Seriously, though. There is nothing gained by intensifying the verb “to know”. It isn’t as if people ask, “Do you REALLY know that?” and the response is, “Oh, I was just talking about everyday knowledge.” Knowledge is knowledge: the ability to demonstrate belief. We know because of two things:
- We agree on a method of demonstration; (for the philosophically inclined: the pull towards foundationalism)
- We agree on a common core of understanding. (for the philosophically inclined: the pull towards coherentism)

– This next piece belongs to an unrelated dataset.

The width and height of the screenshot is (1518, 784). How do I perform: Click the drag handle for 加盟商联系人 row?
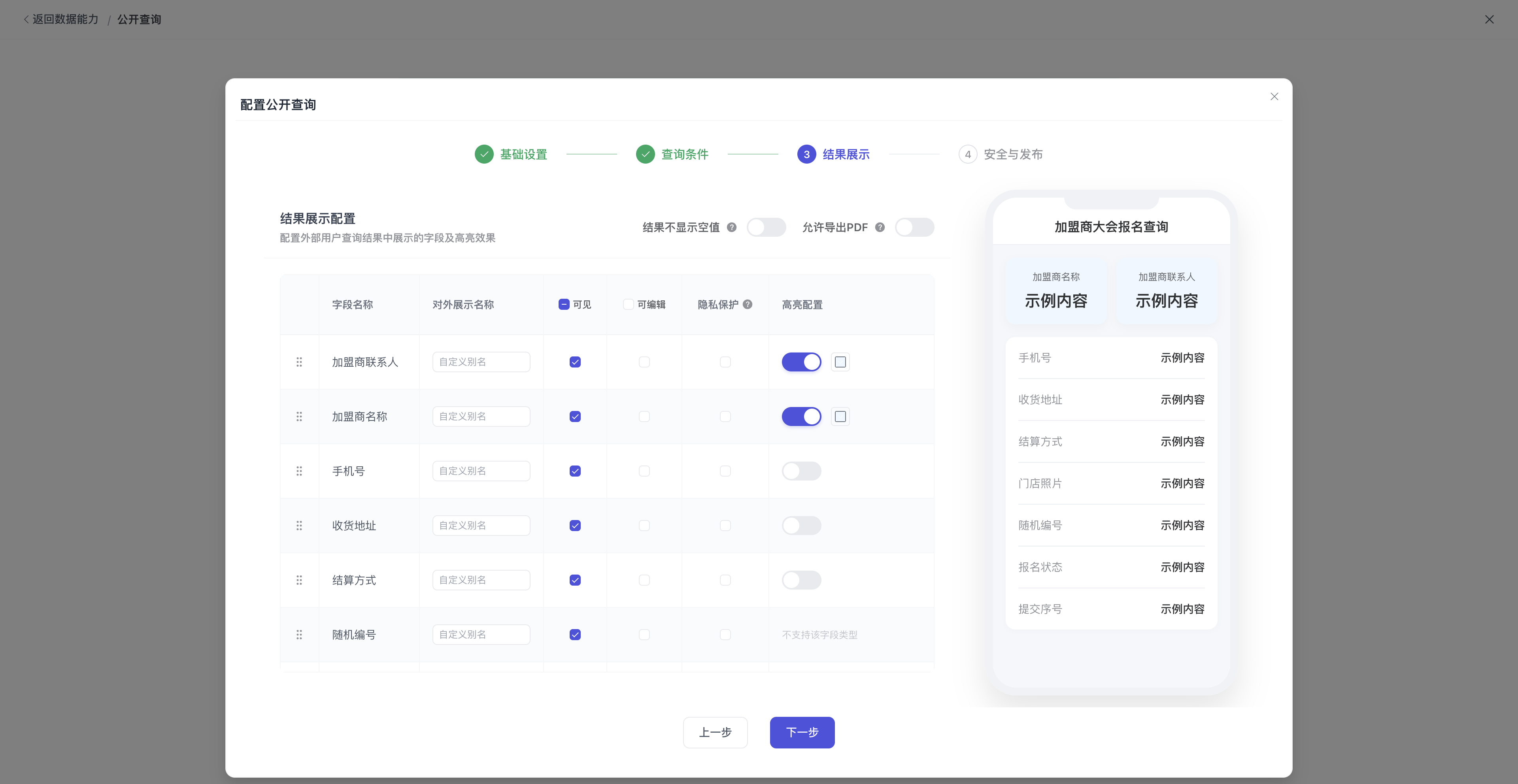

Knowledge is then revealed by the demonstration of what is said to be known referencing existing understanding (or in the case of more complicated assessments, existing understanding and previously revealed knowledge). More can be known than propositions about the world; tasks can also be known, and there are ways to demonstrate one knows them (usually by performing the task). Knowledge is not strictly a matter of logic—though that might be one way we demonstrate it. Knowledge is not strictly the consequence of demonstration—for we can demonstrate a grasp of the tools used to demonstrate in various contexts (think on the difference of “knowing a theorem” of arithmetic by demonstrating it through it versus what you’d show someone to demonstrate you “know arithmetic” and the distinction I draw might become clearer).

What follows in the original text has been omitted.